Why FIFO tends to produce a larger gain in a rising market

Cost basis is simply what was originally paid for a given unit, adjusted for certain fees. In a period where prices have generally climbed, the earliest purchases usually carry the lowest cost basis. Because FIFO always draws from the oldest available lot first, it systematically pairs sales with the cheapest available basis during a sustained uptrend, which mechanically produces a bigger spread between sale price and cost basis — and therefore a larger reported gain — than pulling from a more recently acquired, higher-cost lot would.

How FIFO compares to other approaches

Not every method is available in every situation, and the rules governing which method can be used, and whether it can be changed later, are among the areas where switching from FIFO to specific identification mid-year raises its own set of questions.
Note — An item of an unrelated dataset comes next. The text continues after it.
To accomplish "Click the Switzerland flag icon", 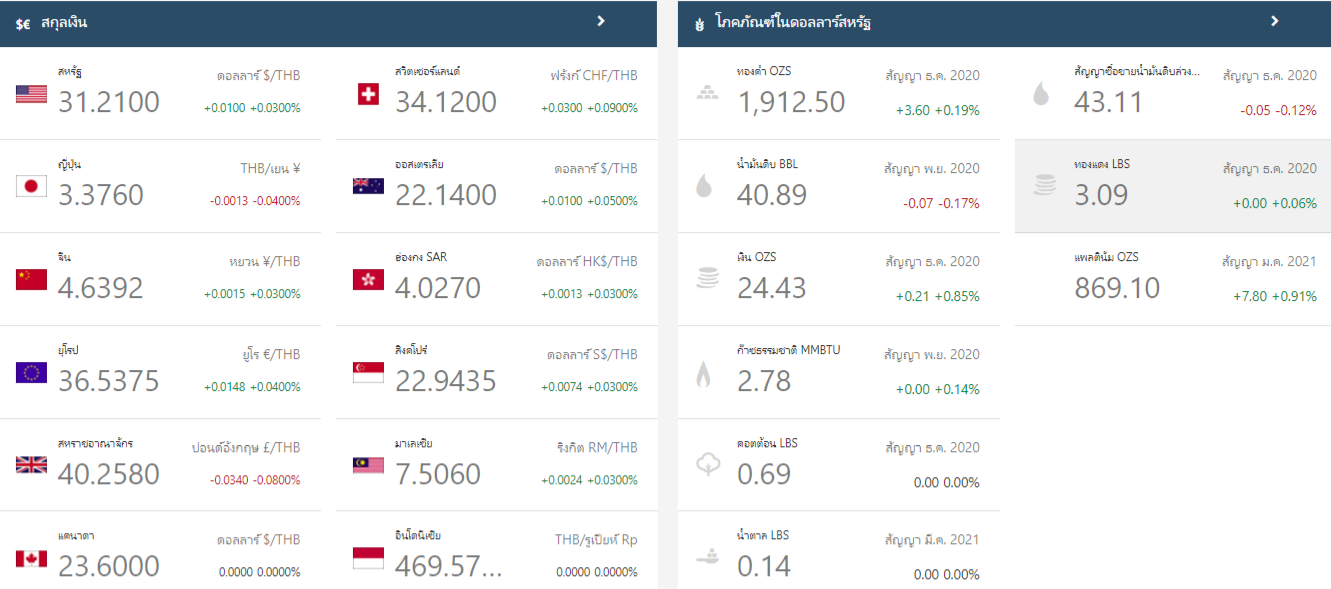I will click(x=368, y=94).
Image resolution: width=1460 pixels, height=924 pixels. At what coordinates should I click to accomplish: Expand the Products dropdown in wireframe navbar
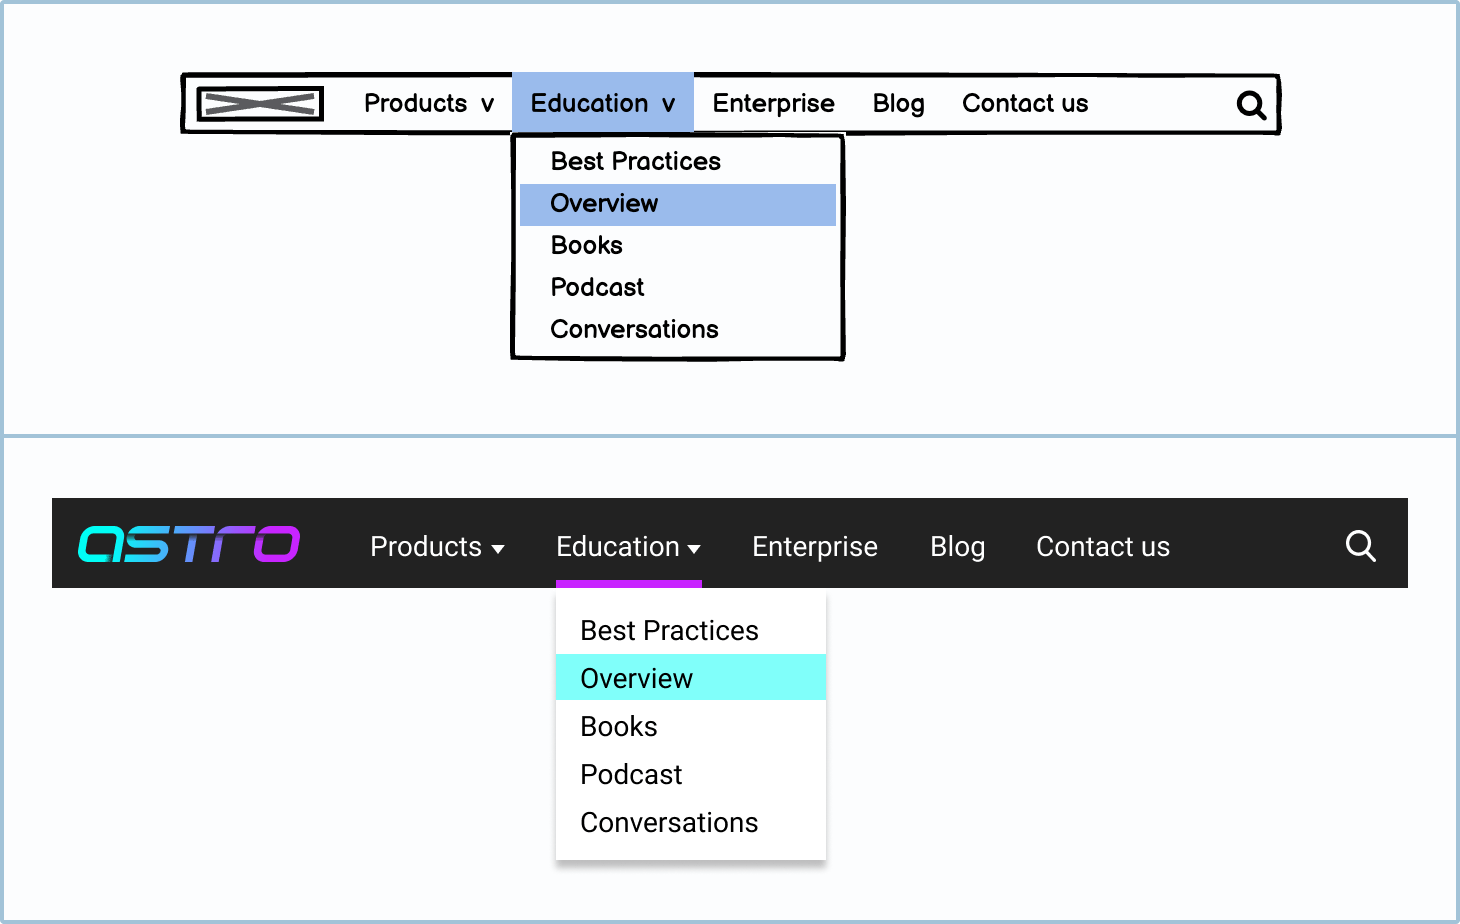[429, 104]
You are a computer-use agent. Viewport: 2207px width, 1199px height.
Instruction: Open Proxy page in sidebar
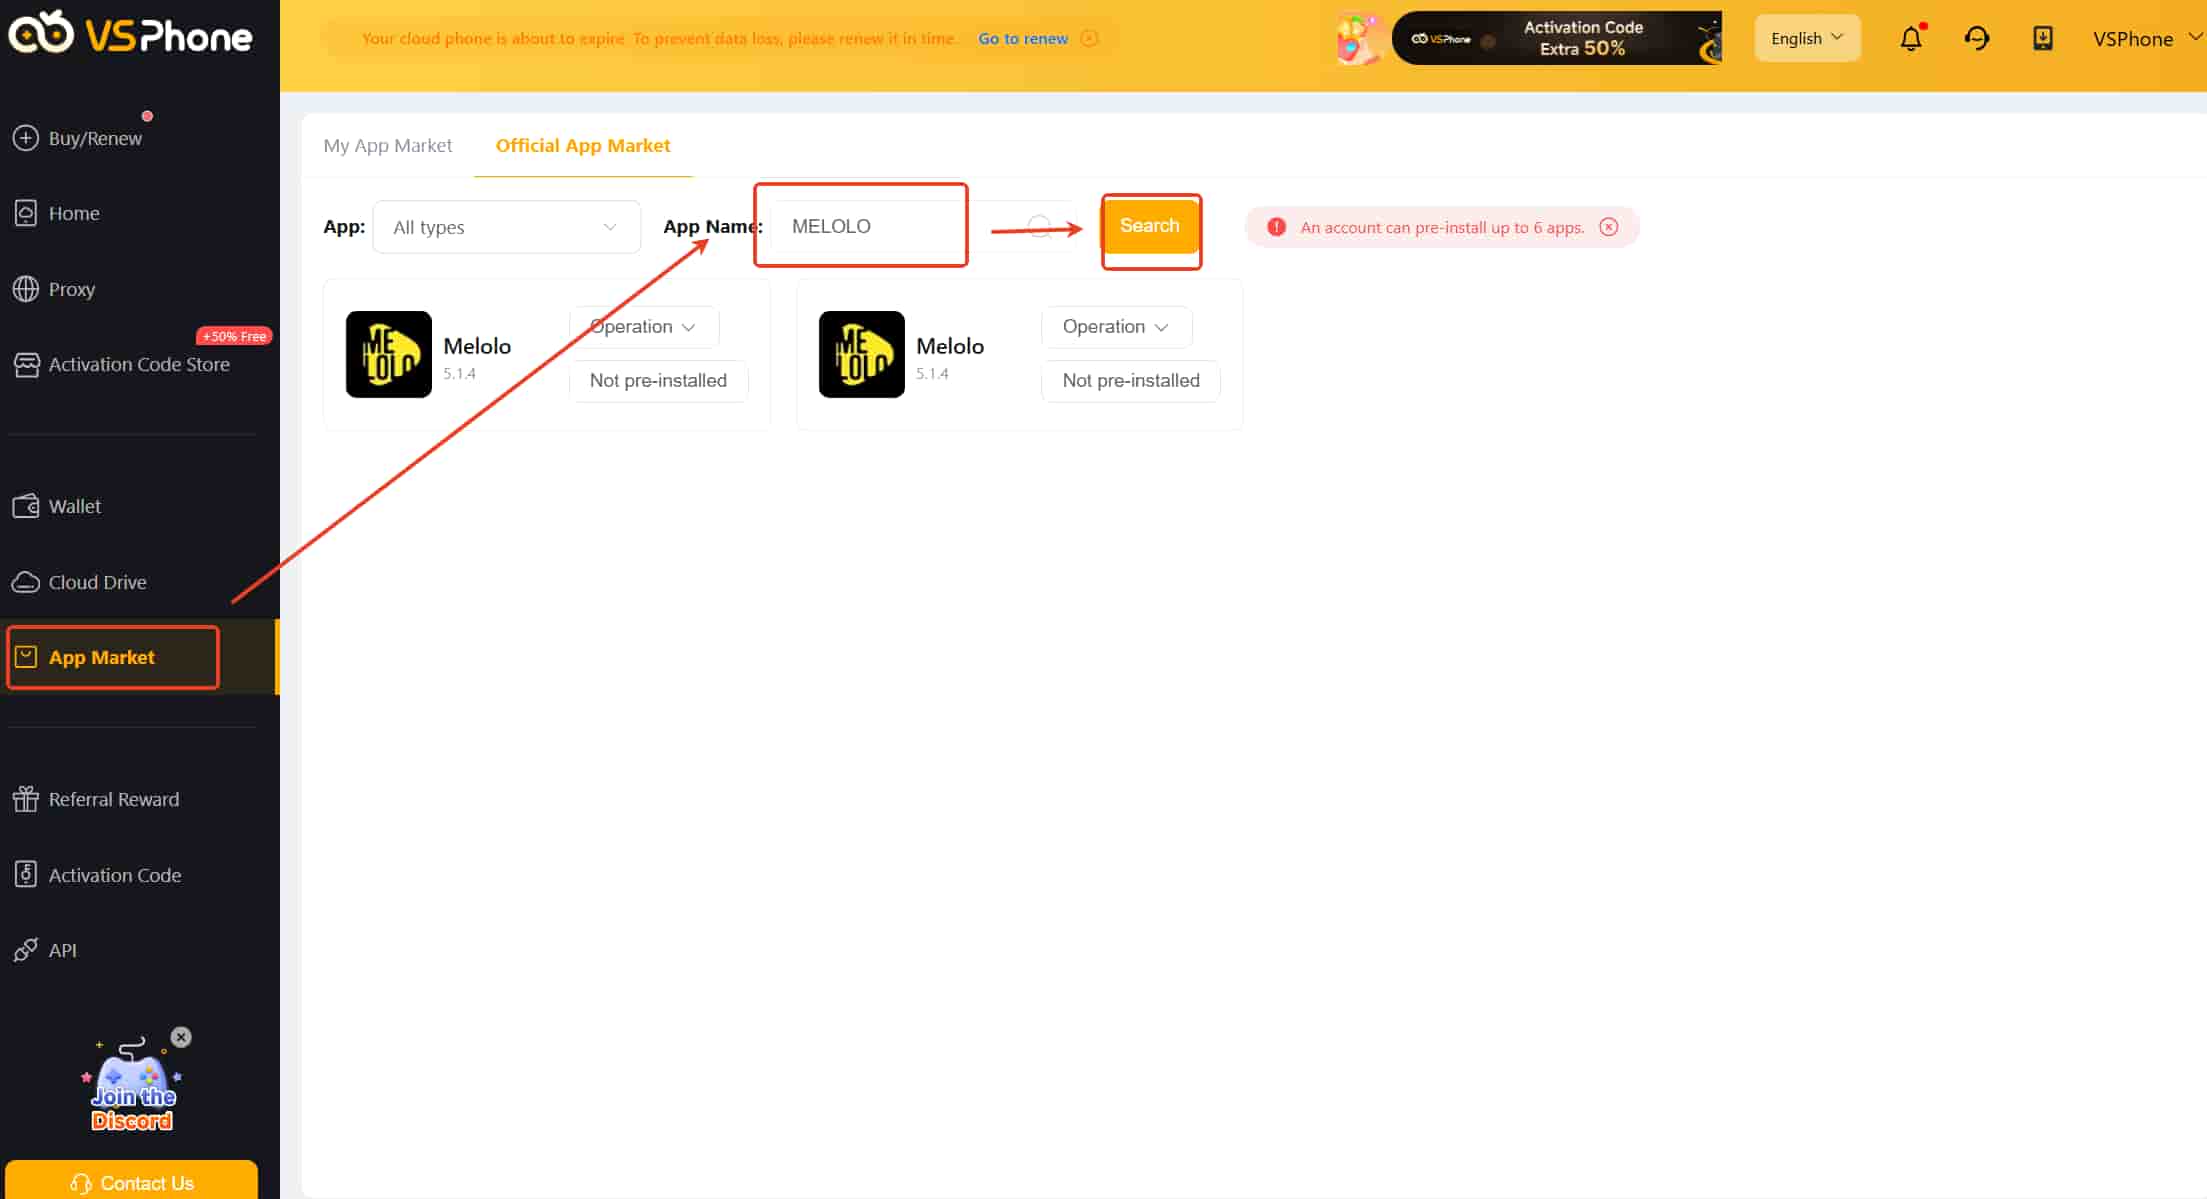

Why this matters beyond the math

The accounting method chosen doesn’t change how much crypto was actually sold or for how much — it changes which specific cost basis gets matched against that sale, which in turn changes the size of the reported gain or loss. That makes the underlying challenge of tracking cost basis across every purchase, on every platform, foundational to using any method accurately, FIFO included. Without a complete transaction history, it’s not possible to apply FIFO, or any other method, with confidence.

What to weigh

FIFO is often the default method used when no other identification method has been properly documented, which makes it worth understanding even for someone who doesn’t plan to use it deliberately. Because it draws from the oldest, often cheapest, purchases first, it can produce a larger taxable gain during a sustained price increase compared to alternatives. The rules around which methods are permitted, and how they must be documented, are set externally and can change, so this is an area where careful records and, where the stakes are meaningful, professional guidance tend to matter more than memorizing any single method’s mechanics.